**YOUR ASSIGNMENT**: Once you have read the listing, write it all out exactly.

**EXERCISE DATA**:
"""
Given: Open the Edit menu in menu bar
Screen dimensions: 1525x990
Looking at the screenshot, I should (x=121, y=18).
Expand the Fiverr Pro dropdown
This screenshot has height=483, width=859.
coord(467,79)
"""
**EXERCISE RESULT**:
Given: Open the Edit menu in menu bar
Screen dimensions: 1525x990
Looking at the screenshot, I should (x=121, y=18).
Expand the Fiverr Pro dropdown
This screenshot has height=483, width=859.
coord(467,79)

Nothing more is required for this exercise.